L'anatomie, à partir du xvie s., fait partie du fonds commun de l'éducation des peintres et est enseignée dans toutes les académies ; les traités théoriques, qui se multiplient, l'étude du modèle nu constituent, avec la dissection du cadavre et le dessin d'après l'antique, autant de moyens d'étude. Les écorchés, modèles anatomiques sculptés, existent, en cire, dès la fin du xvie s. Baldinucci cite un écorché démontable exécuté à Pise par le sculpteur Pierre Francheville en 1594.

Le Maniérisme

C'est curieusement contre cet enseignement dont ils avaient été nourris que semblent réagir les peintres " maniéristes ", qui usent de liberté avec les lois de l'anatomie et malmènent les proportions du corps (Parmesan, Pontormo). Le goût des expressions tourmentées et dramatiques apparaît dans les recherches de mouvements étranges et gratuits qui conduisent aux nus ondoyants de Greco (Laocoon de la N. G. de Washington), aux acrobates maigres et contorsionnés des gravures de Jean Viset, aux personnages dansants de Wtewael (Déluge de Nuremberg). Les maniéristes septentrionaux affectionnent les musculatures compliquées et bosselées, sans rapport avec la vraisemblance anatomique, décrivant les personnages de la mythologie sur un ton humoristique (Hercule, gravure, par Goltzius, de 1589).

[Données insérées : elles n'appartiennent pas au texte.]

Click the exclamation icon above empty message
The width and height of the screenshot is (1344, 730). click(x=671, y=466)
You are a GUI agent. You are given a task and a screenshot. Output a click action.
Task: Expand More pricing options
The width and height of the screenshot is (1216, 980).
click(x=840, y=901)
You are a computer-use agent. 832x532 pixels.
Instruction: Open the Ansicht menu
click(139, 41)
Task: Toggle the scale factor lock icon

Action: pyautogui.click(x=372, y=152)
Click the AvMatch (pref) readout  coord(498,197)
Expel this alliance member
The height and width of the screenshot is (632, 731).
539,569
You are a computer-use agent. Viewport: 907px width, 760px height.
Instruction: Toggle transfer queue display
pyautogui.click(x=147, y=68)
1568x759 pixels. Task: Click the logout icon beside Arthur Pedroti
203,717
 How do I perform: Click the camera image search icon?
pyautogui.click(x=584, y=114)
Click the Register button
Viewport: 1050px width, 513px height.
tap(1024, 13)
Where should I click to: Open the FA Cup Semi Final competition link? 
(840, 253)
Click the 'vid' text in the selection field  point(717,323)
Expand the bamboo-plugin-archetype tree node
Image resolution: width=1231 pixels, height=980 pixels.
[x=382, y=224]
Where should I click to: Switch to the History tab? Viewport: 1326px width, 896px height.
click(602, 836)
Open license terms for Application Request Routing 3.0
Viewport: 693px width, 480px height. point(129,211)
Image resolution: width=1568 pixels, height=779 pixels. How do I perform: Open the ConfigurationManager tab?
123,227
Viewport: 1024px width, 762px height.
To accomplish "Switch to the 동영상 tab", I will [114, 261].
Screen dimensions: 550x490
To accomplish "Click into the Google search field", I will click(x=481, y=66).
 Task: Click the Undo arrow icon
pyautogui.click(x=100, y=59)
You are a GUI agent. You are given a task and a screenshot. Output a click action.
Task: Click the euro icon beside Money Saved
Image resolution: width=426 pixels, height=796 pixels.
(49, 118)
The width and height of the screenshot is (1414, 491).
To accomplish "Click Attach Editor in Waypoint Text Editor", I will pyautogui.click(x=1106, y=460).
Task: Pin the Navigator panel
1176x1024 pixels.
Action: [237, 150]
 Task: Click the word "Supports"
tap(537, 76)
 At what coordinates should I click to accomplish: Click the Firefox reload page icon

Les xviie et xviiie siècles

Le xviie s. voit apparaître, à côté d'ouvrages plus spécialisés, des traités simplifiés à l'usage des artistes, comme celui de Charles Errard, qui, à côté d'exposés théoriques, se réfère constamment aux idéaux de beauté des statues antiques. Pierre de Cortone et Carlo Cesi publient des traités voisins. Dans la Hollande contemporaine, l'anatomie n'est guère qu'un thème pour une catégorie bien particulière de tableaux : les " leçons d'anatomie " mettent en scène un médecin disséquant un cadavre devant ses élèves (tableaux de Keyser, d'Elias, de Mierevelt, chefs-d'œuvre de Rembrandt de 1632 et de 1656). Citons le Traité d'anatomie de Bidloo (Amsterdam, 1685). En France, aux xviie et xviiie s., l'anatomie constitue une part essentielle de l'enseignement de l'école de l'Académie royale : la " correction anatomique " désigne à la fois la justesse des formes vivantes et la bonne compréhension des statues antiques. Les nombreuses études dessinées d'après le modèle dans les ateliers constituent des études anatomiques (" académies ", à la sanguine ou à la pierre noire, de Jouvenet, de Boucher, de Van Loo, de Bouchardon). Les sculptures d'écorchés se généralisent au xviiie s. dans les ateliers. Bouchardon réalisa un de ces modèles ; les plus célèbres restent ceux de Houdon : Écorché au bras tendu (1767) et Écorché au bras levé (1790). Un des plus réussis parmi les traités d'anatomie du xviiie s. est le Nouveau Recueil d'ostéologie et de myologie de Jacques Gamelin (1779), dont les superbes gravures annoncent Goya.

Le xixe siècle

L'anatomie est au xixe s., plus que jamais, la base de l'enseignement du dessin. Les peintres néo-classiques étudient le modèle vivant et les statues antiques avec un sérieux nouveau. Les personnalités les plus puissantes du siècle sont nourries d'études anatomiques : Géricault, avec ses études faites à l'hôpital Beaujon sur des mourants pour son Radeau de la Méduse (Louvre, 1819) ; Ingres, qui transgresse l'enseignement de l'école en faisant fi de la vérité anatomique dans ses nus audacieusement déformés (Jupiter et Thétis, musée d'Aix-en-Provence, 1811 ; Grande Odalisque, Louvre, 1814). L'enseignement de l'École des beaux-arts restera le garant de la continuité des études d'anatomie ; la monumentale Anatomie artistique de Richer (1889) servira encore à des générations d'élèves. Mais le souci de l'exactitude anatomique devient de plus en plus secondaire pour les grands créateurs de la fin du xixe et du xxe s. ; à partir de Cézanne, les proportions mêmes des corps sont bouleversées et, lorsqu'ils s'intéressent au corps humain, les peintres, certains surréalistes mis à part (Dalí, Delvaux), le recomposent selon des lois bien différentes (Picasso, Bellmer).